The word rendered *but after* (/alla/) by the /New American Standard Bible /is a strong adversative that in this context might better be translated “but on the other hand” or “although.”
Even though the missionaries encountered such a terrible reaction in Philippi when they proclaimed the gospel, they came to Thessalonica committed to the same privileged duty of preaching *the gospel of God.
*In fact, Paul reasoned that the pagan Philippians’ hostile reaction was a sure indicator he and his friends were preaching the truth.
Paul’s statement here makes it clear that confident, bold, biblical preaching does not lead to popularity.
Rather, it leads to conflict that requires courage and renewed boldness.
Paul’s confidence was not in himself.
On the contrary, his confidence or *boldness* was solely *in God.
*Paul wholeheartedly trusted that God would sustain him.
As he would later write to the Ephesians, he was “strong in the Lord and in the strength of His might” (Eph.
6:10).
His human weakness was the best tool for God’s power (2 Cor.
12:9–10).
The term *gospel of God *appears two more times in chapter 2 (vv.
8, 9) as well as in Mark 1:14; Romans 1:1; 15:16; 2 Corinthians 11:7; and 1 Peter 4:17.

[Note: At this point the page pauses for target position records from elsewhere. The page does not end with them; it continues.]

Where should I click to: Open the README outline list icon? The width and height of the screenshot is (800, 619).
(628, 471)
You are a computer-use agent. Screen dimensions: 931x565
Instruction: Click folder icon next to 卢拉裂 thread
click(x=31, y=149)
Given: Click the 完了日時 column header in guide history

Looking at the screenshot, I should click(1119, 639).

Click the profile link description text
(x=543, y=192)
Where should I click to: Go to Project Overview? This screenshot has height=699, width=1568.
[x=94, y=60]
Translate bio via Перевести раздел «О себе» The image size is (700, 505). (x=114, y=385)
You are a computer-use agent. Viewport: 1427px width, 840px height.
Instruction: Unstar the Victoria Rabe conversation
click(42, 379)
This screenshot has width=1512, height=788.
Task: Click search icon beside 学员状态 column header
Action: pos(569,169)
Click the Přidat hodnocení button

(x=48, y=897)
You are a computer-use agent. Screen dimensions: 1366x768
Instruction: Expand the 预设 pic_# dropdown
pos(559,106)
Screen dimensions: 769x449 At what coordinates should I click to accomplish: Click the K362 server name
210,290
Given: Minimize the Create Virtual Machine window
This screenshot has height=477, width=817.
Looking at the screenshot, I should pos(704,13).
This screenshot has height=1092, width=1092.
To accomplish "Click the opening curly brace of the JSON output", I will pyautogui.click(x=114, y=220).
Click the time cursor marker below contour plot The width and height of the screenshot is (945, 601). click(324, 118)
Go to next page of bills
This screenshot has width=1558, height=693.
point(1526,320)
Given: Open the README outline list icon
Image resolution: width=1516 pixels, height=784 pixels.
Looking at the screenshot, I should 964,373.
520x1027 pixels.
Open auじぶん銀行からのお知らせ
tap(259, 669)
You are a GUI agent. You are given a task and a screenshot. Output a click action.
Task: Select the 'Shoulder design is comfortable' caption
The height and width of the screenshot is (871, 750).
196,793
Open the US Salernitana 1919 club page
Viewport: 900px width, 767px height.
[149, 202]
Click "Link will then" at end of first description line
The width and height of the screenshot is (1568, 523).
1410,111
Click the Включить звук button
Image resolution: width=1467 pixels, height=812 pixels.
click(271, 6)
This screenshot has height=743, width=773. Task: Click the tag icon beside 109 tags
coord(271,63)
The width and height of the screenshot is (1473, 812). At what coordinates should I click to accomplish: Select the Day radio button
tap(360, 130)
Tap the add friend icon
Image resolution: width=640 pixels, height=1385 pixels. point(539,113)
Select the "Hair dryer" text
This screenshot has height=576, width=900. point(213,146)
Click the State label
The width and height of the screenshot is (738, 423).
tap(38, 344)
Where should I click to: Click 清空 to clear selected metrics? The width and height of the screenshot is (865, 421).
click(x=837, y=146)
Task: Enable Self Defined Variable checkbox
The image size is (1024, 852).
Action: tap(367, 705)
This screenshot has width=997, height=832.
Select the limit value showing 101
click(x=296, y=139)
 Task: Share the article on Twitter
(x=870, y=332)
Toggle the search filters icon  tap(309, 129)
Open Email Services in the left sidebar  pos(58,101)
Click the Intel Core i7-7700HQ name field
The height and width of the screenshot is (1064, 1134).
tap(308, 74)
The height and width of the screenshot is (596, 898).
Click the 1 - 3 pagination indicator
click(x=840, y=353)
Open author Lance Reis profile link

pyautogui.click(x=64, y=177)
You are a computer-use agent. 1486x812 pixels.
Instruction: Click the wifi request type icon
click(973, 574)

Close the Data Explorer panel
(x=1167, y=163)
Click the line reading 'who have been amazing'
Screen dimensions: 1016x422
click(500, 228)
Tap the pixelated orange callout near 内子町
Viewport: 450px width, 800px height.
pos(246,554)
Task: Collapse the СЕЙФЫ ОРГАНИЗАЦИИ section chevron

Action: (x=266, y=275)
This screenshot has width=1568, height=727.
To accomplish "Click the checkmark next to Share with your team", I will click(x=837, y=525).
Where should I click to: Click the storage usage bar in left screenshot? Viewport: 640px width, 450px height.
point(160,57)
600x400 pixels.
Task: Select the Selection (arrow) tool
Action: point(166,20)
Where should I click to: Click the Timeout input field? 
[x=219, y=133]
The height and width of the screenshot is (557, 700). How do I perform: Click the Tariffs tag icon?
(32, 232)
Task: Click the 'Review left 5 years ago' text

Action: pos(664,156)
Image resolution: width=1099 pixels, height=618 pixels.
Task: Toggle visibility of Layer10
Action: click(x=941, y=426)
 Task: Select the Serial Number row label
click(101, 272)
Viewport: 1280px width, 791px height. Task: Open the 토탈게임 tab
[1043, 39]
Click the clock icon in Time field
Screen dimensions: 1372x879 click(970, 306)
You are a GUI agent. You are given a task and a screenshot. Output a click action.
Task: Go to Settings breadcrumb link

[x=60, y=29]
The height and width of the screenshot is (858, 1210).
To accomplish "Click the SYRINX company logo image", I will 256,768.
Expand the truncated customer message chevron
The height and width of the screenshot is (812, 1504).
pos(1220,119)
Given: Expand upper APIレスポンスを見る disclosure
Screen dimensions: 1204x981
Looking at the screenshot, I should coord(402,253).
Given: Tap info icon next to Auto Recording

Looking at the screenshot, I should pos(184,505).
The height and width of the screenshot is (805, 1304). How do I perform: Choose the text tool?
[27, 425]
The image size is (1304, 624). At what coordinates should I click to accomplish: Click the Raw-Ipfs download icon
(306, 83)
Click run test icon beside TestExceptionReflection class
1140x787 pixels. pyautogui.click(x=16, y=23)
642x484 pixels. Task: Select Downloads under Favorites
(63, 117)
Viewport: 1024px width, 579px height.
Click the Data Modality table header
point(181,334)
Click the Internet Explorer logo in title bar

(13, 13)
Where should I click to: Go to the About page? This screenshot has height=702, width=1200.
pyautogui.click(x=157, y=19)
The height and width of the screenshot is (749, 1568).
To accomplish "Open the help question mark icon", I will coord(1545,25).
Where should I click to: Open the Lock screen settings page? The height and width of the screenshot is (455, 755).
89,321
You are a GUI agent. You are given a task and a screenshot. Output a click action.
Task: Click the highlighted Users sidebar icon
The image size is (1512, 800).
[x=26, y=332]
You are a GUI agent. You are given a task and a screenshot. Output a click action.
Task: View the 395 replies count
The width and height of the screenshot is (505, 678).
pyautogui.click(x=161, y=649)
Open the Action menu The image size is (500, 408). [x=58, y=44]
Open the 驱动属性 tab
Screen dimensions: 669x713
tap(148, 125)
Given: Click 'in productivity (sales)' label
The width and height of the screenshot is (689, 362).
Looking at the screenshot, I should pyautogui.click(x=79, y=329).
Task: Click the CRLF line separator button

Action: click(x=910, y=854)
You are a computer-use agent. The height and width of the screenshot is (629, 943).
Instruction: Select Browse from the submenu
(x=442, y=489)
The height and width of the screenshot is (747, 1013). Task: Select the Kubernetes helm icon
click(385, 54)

It describes the gospel from the perspective of God as the source.
It is the good news designed by and revealed from God about what He has done to redeem sinners through His grace and by His Son Jesus Christ.
As in Philippi and so many other places, the apostle ministered the gospel in Thessalonica *amid much opposition.*
The Greek word translated *opposition* is /agōn/ (“struggle,” “conflict,” “fight”), from which the English word /agonize/ derives.
It referred to an agonizing life and death struggle.
In the ministry, there is always pressure to mitigate the message, to be inoffensive to sinners, to make the gospel acceptable to them.
But such a compromise had no place in Paul’s strategy.
Instead, he had full confidence in God’s power to overcome all opposition and achieve His redemptive purpose.
The servant of God preaches the true, unmitigated message God has laid out in His Word, not some other message.
He does so for the sake of truth, not for personal popularity.
And when opposition comes, he trusts in the power of God and stays obedient to his calling.
All that was true of Paul and his companions.